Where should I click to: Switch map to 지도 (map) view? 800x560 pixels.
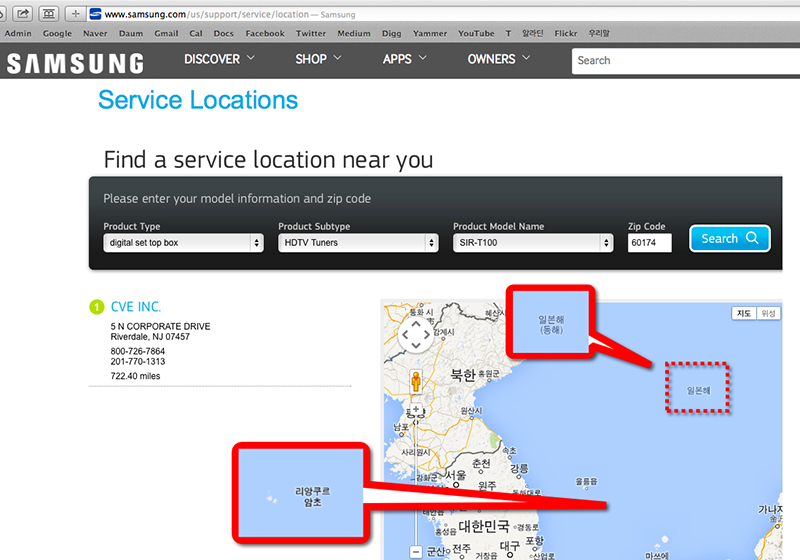click(x=744, y=313)
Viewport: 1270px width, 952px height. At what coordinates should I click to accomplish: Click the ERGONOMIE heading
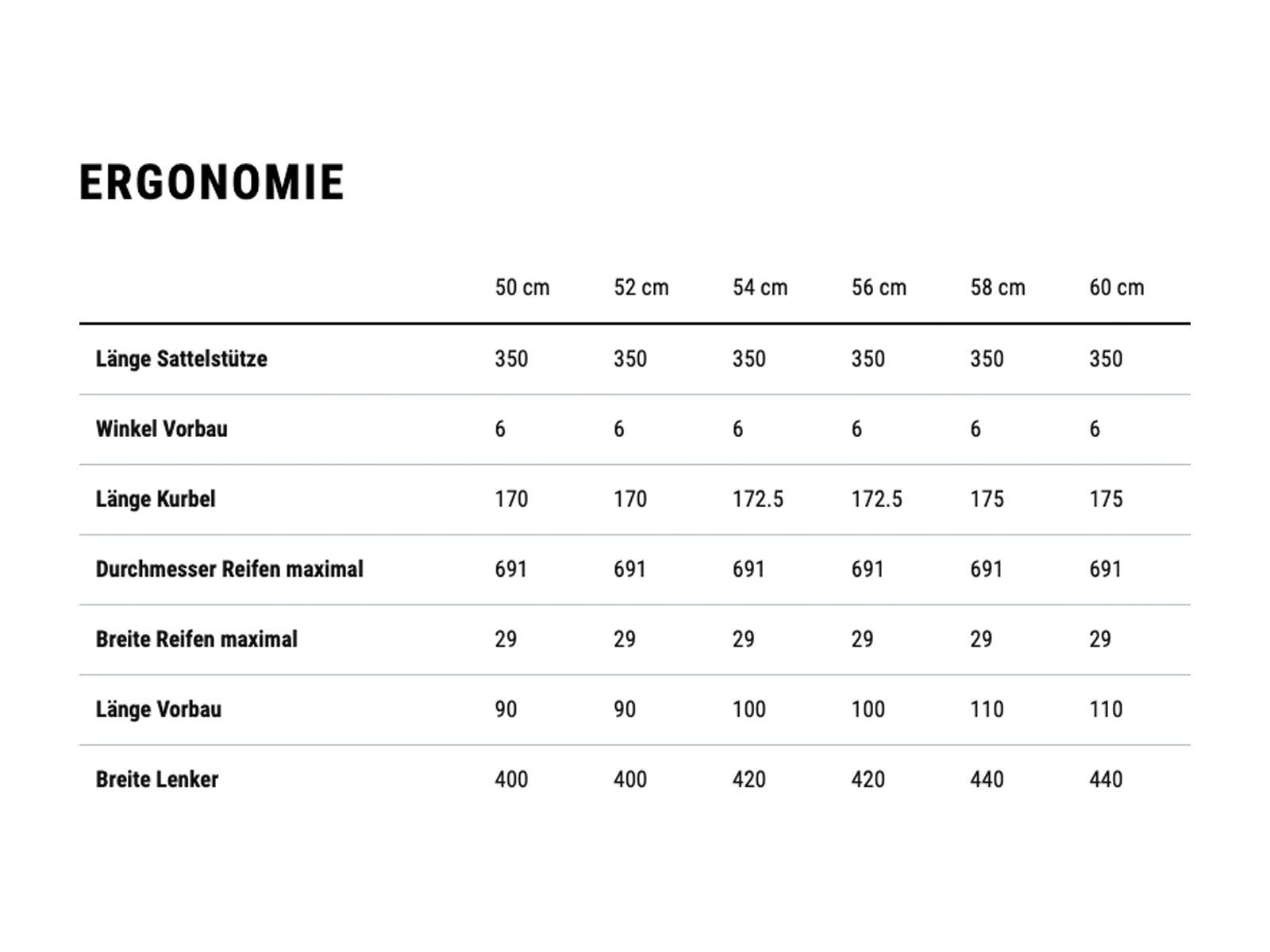pyautogui.click(x=212, y=182)
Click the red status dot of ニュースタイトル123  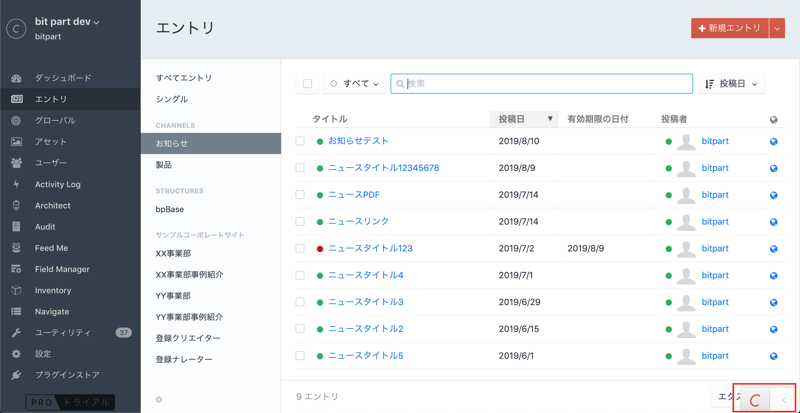pyautogui.click(x=320, y=248)
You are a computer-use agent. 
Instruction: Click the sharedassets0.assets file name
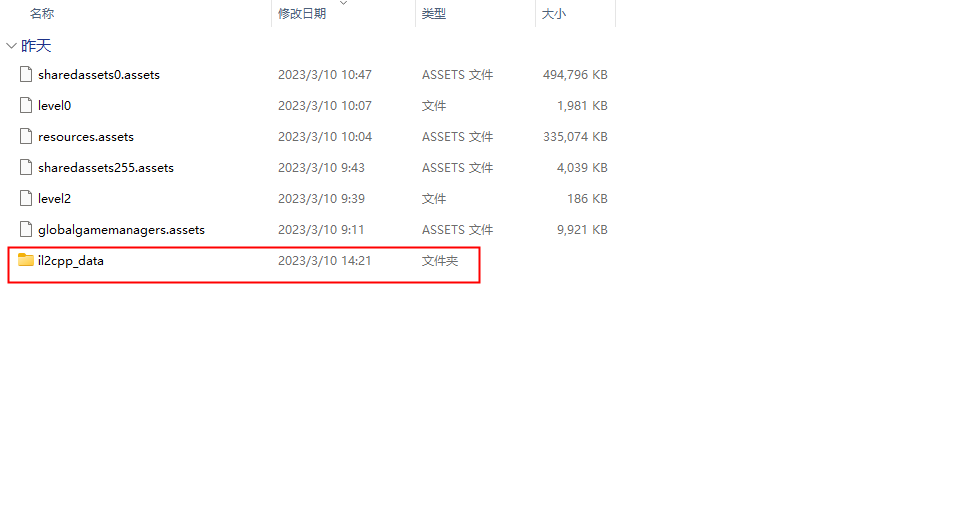point(99,74)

________________

[Work item]:
Could you transcribe exactly the lines running from the one with "Instruction: Click the" to the final line of the material above, both included, with no pictures?

[Answer for this exercise]:
Instruction: Click the sharedassets0.assets file name
point(99,74)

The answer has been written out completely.